**Aim of the exercise:** Copy out every line of the data below. Shift each coordinate in the answers by adding 39 to it, and leave every other line unchanged.

**Exercise material:**
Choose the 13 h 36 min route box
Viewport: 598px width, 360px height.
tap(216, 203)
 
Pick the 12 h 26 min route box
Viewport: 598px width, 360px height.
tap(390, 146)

**Task output:**
Choose the 13 h 36 min route box
Viewport: 598px width, 360px height.
tap(255, 242)
 
Pick the 12 h 26 min route box
Viewport: 598px width, 360px height.
tap(429, 185)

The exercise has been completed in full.